Sorry. Good catch. It is Michael Ruppert that will be at the screenings. Fixed that.

When I first saw the trailer for Percy Jackson, I bet my friend that he couldn't remember the title of that movie by the time the feature started...sure enough it was gone!

Kathie Smith said...

Another fix: Creation opens at the Edina Cinema this week.

Sandy Nawrot said...

OK, so are you knocking on Shutter Island? I'm curious. I am less than one disc away from finishing the audio book (and if I would get my ass off the computer I might actually be able to finish it) and it is fabulous. Lehane at his best, in my opinion. I must see the movie.

We just saw Lightning Thief to entertain the kids on a rainy day. Meh.
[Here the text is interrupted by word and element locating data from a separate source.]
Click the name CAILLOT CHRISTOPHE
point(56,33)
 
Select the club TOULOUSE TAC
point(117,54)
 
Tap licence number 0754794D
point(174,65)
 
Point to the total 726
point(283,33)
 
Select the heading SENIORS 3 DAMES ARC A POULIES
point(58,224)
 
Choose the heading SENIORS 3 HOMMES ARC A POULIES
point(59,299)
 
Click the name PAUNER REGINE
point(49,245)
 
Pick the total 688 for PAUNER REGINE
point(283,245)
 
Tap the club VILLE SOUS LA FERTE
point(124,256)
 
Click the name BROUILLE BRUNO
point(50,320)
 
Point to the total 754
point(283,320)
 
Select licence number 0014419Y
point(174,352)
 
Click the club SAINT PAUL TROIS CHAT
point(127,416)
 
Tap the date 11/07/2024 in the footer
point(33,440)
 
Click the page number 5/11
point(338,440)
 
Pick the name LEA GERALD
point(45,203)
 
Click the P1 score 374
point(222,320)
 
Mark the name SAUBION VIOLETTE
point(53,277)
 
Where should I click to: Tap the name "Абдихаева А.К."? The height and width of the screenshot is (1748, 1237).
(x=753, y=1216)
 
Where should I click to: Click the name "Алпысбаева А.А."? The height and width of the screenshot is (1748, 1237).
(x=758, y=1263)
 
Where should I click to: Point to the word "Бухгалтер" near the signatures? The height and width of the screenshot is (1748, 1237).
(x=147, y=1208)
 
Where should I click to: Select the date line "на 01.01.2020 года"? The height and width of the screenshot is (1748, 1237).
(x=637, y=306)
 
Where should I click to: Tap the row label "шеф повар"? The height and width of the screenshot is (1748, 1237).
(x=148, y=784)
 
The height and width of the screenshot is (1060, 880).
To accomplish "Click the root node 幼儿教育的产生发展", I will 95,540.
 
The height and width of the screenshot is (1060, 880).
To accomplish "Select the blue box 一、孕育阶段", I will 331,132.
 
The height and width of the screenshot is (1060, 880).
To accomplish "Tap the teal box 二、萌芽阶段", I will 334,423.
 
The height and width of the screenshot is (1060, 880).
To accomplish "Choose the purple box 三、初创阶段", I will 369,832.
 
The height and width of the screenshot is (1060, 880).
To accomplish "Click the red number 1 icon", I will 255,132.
I will be happy to pass on Valentines Day, thanks.

Kathie Smith said...

Yes, one never knows when I am knocking something...but, no, this time I am not. I am excited for Shutter Island and (ironically) B-13 U.

That Valentine's Day thing looks awful, but I can see guys thinking it would be good to take their girlfriend or whatever.

joetron2030 said...

For whatever unknown reason, the scene from "Pee Wee's Big Adventure" when he's calling for himself at the hotel desk pops into my head frequently. I think it's because I love the way he changes his voice.

A favorite from my youth. I was commenting to a coworker the other day that I still can't believe that CBS allowed that to air as Saturday morning TV. Such an awesome show.

Kathie Smith said...

I know what you mean! I was in high school when Pee Wee's Playhouse was on TV and I loved it! I had to check and see if it is on DVD and it is! Two five disc sets! I'm going to have to check some of those out.